How to perform unauthenticated Instagram web scraping in response to recent private API changes?

Values to persist

You aren't persisting the User Agent (a requirement) in the first query to Instagram:

const initResponse = await superagent.get('https://www.instagram.com/');

Should be:

const initResponse = await superagent.get('https://www.instagram.com/')
                     .set('User-Agent', userAgent);

This must be persisted in each request, along with the csrftoken cookie.

X-Instagram-GIS header generation

As your answer shows, you must generate the X-Instagram-GIS header from two properties, the rhx_gis value which is found in your initial request, and the query variables in your next request. These must be md5 hashed, as shown in your function above:

const generateRequestSignature = function(rhxGis, queryVariables) {
    return crypto.createHash('md5').update(`${rhxGis}:${queryVariables}`, 'utf8').digest("hex");
};

So in order to call instagram query you need to generate x-instagram-gis header.

To generate this header you need to calculate a md5 hash of the next string "{rhx_gis}:{path}". The rhx_gis value is stored in the source code of instagram page in the window._sharedData global js variable.

Example:
If you try to GET user info request like this https://www.instagram.com/{username}/?__a=1
You need to add http header x-instagram-gis to request which value is
MD5("{rhx_gis}:/{username}/")

This is tested and works 100%, so feel free to ask if something goes wrong.


Uhm... I don't have Node installed on my machine, so I cannot verify for sure, but looks like to me that you are missing a crucial part of the parameters in querystring, that is the after field:

const queryVariables = JSON.stringify({
    id: "123456789",
    first: 4,
    after: "YOUR_END_CURSOR"
});

From those queryVariables depend your MD5 hash, that, then, doesn't match the expected one. Try that: I expect it to work.

EDIT:

Reading carefully your code, it doesn't make much sense unfortunately. I infer that you are trying to fetch the full stream of pictures from a user's feed.
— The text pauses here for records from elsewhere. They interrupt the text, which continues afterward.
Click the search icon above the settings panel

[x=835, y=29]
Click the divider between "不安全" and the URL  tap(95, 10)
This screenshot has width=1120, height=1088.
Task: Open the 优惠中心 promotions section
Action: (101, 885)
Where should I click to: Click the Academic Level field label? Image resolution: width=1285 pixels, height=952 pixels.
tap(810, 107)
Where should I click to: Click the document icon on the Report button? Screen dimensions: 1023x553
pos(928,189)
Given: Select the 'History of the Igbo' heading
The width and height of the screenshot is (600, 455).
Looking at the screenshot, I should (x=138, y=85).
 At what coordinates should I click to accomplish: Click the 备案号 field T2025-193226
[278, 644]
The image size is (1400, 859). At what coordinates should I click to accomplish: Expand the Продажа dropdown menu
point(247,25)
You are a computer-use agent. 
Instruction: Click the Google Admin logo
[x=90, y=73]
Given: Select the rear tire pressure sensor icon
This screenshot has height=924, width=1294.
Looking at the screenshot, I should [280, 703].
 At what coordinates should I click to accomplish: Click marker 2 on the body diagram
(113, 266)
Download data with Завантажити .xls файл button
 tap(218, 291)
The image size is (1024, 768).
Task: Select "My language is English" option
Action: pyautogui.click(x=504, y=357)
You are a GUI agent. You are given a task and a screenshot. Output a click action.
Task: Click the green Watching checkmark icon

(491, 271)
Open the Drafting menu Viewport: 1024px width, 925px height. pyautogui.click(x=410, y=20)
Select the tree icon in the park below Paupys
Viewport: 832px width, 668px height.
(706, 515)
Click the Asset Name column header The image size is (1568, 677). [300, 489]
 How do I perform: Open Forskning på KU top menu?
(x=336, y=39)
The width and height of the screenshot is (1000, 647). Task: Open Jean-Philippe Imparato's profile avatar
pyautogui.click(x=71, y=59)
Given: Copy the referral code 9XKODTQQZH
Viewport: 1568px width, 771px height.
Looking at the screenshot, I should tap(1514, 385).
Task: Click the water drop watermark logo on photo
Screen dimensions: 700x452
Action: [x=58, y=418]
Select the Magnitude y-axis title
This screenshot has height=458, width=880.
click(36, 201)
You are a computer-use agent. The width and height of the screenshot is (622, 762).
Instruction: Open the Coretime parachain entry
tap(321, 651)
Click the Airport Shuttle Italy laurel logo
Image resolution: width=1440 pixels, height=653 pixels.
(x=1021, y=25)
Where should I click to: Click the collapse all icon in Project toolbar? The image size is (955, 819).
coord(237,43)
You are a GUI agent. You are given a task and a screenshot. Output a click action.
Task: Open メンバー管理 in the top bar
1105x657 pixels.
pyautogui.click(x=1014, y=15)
Then, what you need to do is not calling the Instagram home page as you are doing now (superagent.get('https://www.instagram.com/')), but rather the user's stream (superagent.get('https://www.instagram.com/your_user')).

Beware: you need to hardcode the very same user agent you're going to use below (and it doesn't look like you are...).

Then, you need to extract the query ID (it's not hardcoded, it changes every few hours, sometimes minutes; hardcoding it is foolish – however, for this POC, you can keep it hardcoded), and the end_cursor. For the end cursor I'd go for something like this:

const endCursor = (RegExp('end_cursor":"([^"]*)"', 'g')).exec(initResponse.text)[1];

Now you have everything you need to make the second request:

const queryVariables = JSON.stringify({
    id: "123456789",
    first: 9,
    after: endCursor
});

const signature = generateRequestSignature(rhxGis, csrfTokenCookie, queryVariables);

const res = await superagent.get('https://www.instagram.com/graphql/query/')
    .query({
        query_hash: '42323d64886122307be10013ad2dcc44',
        variables: queryVariables
    })
    .set({
        'User-Agent': userAgent,
        'Accept': '*/*',
        'Accept-Language': 'en-US',
        'Accept-Encoding': 'gzip, deflate',
        'Connection': 'close',
        'X-Instagram-GIS': signature,
        'Cookie': `rur=${rurCookie};csrftoken=${csrfTokenCookie};mid=${midCookie};ig_pr=1`
    }).send();